Germania: Over 60, in 10 anni quasi il doppio al lavoro

Pubblicato il 22 febbraio 2014 da redazione

BERLINO, . – Nella Germania che in questi giorni litiga sull’età pensionabile (la grande coalizione, con un clamoroso dietrofront, vuole abbassarla a 63, dopo aver fatto da esempio a tutta Europa con la riforma che la portava a 67) aumentano significativamente i lavoratori over 60. Nel 2012, secondo l’ufficio federale di Statistica, il numero di lavoratori di età compresa fra i 60 e i 64 anni ha toccato i 2,35 milioni. Dieci anni prima erano appena 1,39 milioni. All’origine di questo consistente cambiamento di tendenza, spiega lo stesso ufficio, anche la legge che ha messo un freno ai prepensionamenti. Significativo anche il dato sulla disoccupazione nella terza età: ridotta dal 9,5% di dieci anni fa, al 6,4%. E secondo le statistiche sono soprattutto le donne in età avanzata a restare attive sul mercato del lavoro. Il trend è visibile anche su un altro fronte: nel 2012 il 40,9% delle persone fra i 60 e i 64 anni ha avuto o cercato un lavoro; dieci anni prima la quota era ferma al 16,4%. In dieci anni, dunque, la presenza degli anziani nel mercato del lavoro è quasi raddoppiata.
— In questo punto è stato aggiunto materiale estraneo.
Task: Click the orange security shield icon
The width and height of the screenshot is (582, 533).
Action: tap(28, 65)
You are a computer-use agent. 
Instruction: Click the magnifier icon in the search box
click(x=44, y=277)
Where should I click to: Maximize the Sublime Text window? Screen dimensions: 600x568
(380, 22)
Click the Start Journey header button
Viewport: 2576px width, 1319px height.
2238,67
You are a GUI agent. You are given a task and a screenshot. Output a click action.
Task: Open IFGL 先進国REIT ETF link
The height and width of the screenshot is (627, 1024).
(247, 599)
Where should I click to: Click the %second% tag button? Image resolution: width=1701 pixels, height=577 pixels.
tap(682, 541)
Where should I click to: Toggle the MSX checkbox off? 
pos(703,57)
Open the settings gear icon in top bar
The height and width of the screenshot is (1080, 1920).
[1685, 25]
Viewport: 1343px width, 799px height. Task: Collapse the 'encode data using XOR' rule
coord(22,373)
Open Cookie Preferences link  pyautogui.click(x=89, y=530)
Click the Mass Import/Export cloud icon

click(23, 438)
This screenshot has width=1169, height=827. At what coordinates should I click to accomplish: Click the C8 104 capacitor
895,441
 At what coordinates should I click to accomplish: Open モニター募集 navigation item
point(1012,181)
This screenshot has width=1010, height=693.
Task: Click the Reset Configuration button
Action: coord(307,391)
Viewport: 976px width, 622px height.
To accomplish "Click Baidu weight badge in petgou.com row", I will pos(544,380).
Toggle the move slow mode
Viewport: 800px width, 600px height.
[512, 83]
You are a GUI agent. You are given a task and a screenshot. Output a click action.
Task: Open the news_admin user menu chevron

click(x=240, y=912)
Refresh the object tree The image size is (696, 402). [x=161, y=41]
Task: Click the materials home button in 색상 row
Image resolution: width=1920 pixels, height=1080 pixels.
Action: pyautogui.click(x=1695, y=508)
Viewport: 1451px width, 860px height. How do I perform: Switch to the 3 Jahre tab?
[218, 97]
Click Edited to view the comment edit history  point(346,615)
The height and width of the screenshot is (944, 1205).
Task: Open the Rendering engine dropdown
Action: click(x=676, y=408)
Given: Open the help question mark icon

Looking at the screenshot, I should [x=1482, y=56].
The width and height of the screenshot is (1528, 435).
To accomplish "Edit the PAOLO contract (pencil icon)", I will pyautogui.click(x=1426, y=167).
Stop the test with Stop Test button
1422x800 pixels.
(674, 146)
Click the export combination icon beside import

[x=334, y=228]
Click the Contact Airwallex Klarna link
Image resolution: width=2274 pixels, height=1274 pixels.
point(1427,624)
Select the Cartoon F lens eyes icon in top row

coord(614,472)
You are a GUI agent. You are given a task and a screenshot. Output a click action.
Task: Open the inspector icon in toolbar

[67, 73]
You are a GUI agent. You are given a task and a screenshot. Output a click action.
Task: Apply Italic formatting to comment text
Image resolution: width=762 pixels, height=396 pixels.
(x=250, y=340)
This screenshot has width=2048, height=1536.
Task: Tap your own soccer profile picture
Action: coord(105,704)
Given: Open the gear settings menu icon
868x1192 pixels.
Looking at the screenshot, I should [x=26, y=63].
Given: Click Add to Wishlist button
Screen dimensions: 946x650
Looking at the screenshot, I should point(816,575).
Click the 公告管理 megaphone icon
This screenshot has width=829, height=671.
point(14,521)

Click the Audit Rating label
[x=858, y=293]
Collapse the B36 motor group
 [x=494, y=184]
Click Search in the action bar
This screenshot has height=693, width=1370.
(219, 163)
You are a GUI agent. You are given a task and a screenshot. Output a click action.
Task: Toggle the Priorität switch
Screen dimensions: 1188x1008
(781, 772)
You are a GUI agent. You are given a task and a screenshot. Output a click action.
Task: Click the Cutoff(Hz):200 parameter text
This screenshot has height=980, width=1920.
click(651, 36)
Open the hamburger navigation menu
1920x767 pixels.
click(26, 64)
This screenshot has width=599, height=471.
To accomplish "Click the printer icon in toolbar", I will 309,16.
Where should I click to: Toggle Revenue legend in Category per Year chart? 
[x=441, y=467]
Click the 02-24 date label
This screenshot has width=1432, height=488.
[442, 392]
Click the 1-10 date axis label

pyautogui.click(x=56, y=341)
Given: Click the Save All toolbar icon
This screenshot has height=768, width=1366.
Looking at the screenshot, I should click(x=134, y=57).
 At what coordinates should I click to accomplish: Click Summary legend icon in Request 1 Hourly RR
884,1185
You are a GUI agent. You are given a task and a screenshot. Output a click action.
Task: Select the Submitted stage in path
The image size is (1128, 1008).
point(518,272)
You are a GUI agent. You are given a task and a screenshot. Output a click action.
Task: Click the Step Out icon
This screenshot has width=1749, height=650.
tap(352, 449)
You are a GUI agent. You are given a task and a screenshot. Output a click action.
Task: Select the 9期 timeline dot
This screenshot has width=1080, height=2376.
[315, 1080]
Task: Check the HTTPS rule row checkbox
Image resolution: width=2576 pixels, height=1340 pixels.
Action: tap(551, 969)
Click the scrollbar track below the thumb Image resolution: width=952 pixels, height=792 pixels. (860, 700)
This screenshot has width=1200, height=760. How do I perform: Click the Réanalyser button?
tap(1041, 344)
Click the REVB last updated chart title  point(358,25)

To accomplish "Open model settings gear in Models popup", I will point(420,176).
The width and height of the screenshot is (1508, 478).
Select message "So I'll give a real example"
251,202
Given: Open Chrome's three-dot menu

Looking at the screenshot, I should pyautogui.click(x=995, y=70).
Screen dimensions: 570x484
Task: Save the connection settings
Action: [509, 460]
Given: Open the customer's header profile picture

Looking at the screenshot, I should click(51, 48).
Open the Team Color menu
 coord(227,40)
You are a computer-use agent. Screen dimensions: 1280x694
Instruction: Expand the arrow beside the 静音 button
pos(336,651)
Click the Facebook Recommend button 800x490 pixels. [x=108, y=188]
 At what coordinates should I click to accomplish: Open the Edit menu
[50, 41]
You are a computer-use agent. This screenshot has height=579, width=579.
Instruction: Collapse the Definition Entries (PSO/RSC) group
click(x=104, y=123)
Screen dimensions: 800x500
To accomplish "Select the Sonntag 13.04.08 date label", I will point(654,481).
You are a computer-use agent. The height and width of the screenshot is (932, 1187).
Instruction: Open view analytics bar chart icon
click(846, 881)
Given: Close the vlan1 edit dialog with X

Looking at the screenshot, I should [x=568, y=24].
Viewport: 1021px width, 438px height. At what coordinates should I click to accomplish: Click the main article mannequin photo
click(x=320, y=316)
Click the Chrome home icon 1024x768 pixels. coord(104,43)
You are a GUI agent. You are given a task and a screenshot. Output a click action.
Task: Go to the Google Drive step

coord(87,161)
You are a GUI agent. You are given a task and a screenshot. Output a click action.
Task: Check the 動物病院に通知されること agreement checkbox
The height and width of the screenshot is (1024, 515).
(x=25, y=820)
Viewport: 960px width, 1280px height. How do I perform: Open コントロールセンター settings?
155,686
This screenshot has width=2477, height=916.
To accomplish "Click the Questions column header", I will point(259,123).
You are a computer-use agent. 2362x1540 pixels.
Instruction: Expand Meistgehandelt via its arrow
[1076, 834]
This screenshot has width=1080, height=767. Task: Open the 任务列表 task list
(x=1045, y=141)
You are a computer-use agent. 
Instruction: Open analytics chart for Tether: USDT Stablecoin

E i tedeschi vanno complessivamente più tardi in pensione: l’età media dei pensionamenti nel 2011 è stata 61,1, dieci anni prima fu 59,3. Il segnale sulla profonda trasformazione della locomotiva d’Europa, arriva nel momento in cui il governo di Angela Merkel e Sigmar Gabriel si accinge a riformare il sistema pensionistico ancora una volta, portando a 63 anni l’età pensionabile per chi abbia versato 45 anni di contributi. Una iniziativa voluta dai socialdemocratici, e fortemente criticata proprio da un ex cancelliere dell’SPD come Gerhard Schroeder, che nei giorni scorsi ha attaccato duramente il governo attuale, sostenendo che il passo indietro di Berlino sia uno smacco per il resto d’Europa, oltre che difficilmente finanziabile nel lungo periodo. La riforma precedente, siglata proprio da una grande coalizione, prevedeva invece che l’età pensionabile fosse portata progressivamente a 67 anni: con 45 anni di contributi, oggi, si può lasciare il lavoro a 65 in Germania.